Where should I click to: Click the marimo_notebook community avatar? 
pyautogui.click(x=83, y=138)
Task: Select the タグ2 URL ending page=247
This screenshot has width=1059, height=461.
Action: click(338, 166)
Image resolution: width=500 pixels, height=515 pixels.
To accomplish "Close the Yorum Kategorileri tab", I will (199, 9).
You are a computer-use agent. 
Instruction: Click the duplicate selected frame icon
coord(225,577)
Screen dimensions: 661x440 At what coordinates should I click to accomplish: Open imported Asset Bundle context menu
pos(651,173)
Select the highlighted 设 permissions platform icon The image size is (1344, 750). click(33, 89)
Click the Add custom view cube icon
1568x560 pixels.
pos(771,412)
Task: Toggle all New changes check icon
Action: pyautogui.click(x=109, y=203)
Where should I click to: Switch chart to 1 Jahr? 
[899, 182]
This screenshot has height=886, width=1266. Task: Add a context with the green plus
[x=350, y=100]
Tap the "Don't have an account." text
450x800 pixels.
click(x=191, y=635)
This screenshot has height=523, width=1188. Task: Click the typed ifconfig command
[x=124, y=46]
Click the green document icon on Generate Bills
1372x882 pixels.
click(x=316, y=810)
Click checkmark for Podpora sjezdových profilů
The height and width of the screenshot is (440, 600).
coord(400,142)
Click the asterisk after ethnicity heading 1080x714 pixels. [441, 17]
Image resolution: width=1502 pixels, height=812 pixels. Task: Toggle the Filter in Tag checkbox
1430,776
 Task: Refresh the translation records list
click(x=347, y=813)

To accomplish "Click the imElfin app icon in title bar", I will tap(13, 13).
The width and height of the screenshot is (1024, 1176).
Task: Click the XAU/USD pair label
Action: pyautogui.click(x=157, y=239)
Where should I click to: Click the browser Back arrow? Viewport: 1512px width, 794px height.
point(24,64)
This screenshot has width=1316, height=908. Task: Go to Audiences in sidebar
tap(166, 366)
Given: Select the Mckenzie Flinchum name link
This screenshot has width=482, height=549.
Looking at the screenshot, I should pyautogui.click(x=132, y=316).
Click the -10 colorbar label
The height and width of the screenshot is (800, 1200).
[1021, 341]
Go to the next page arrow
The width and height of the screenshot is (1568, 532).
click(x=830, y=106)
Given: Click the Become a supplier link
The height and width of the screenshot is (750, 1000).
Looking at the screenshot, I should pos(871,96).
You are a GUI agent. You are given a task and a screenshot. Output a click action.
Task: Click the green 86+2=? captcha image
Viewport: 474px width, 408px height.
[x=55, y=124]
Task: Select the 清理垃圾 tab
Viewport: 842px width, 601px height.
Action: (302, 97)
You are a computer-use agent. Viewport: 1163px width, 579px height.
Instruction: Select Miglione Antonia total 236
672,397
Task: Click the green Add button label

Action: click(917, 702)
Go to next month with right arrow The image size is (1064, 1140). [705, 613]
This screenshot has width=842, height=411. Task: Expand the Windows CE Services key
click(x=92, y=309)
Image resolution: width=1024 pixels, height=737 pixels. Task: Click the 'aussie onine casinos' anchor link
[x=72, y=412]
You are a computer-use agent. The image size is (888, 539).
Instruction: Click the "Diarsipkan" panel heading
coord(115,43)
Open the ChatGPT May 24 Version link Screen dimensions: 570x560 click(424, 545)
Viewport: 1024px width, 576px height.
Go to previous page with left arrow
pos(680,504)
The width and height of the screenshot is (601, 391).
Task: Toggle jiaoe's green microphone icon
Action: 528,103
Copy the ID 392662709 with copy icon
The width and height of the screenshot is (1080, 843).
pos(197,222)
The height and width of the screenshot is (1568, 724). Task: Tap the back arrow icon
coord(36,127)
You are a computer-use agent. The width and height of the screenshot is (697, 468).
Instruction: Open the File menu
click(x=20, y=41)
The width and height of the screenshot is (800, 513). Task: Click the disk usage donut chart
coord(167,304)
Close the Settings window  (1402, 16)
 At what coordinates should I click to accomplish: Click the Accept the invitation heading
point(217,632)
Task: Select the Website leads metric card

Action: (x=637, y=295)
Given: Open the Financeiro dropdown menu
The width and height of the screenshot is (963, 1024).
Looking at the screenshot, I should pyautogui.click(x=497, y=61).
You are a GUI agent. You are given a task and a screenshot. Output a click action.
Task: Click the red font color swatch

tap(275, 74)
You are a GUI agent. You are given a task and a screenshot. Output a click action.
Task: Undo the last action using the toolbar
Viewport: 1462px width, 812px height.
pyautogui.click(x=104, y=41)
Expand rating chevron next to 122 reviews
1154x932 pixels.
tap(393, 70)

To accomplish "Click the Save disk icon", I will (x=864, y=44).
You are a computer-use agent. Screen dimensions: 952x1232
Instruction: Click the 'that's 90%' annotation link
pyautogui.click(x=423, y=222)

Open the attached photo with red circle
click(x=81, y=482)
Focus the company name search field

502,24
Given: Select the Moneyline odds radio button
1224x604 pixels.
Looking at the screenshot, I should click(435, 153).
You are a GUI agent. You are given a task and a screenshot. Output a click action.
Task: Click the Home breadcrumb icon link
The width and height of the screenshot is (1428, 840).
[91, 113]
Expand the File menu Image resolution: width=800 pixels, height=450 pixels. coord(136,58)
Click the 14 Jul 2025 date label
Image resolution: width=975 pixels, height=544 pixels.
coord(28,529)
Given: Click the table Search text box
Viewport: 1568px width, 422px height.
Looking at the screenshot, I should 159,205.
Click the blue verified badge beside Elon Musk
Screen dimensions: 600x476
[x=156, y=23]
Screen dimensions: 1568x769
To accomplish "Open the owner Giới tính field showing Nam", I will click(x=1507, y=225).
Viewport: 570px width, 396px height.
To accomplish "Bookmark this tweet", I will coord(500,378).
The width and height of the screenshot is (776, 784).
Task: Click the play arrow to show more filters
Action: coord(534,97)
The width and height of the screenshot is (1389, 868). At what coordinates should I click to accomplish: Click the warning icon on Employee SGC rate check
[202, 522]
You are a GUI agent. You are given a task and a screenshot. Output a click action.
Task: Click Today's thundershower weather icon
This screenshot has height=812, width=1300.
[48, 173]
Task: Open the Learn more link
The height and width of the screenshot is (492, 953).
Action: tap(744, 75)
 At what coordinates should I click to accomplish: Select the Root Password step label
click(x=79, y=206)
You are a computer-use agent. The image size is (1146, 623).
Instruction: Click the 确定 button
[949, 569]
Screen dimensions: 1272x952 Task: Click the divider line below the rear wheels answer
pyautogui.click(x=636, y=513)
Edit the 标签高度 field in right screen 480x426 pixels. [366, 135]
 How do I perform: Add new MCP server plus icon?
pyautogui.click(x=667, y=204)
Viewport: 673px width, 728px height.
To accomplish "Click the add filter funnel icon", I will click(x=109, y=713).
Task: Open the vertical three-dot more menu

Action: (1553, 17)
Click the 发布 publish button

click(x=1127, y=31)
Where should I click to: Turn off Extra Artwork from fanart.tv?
══════════
**Exercise prompt**. Locate the lines above that hold the word "Close". Show every one of them.

**Written solution**.
To accomplish "Close the Yorum Kategorileri tab", I will (199, 9).
Close the Settings window  (1402, 16)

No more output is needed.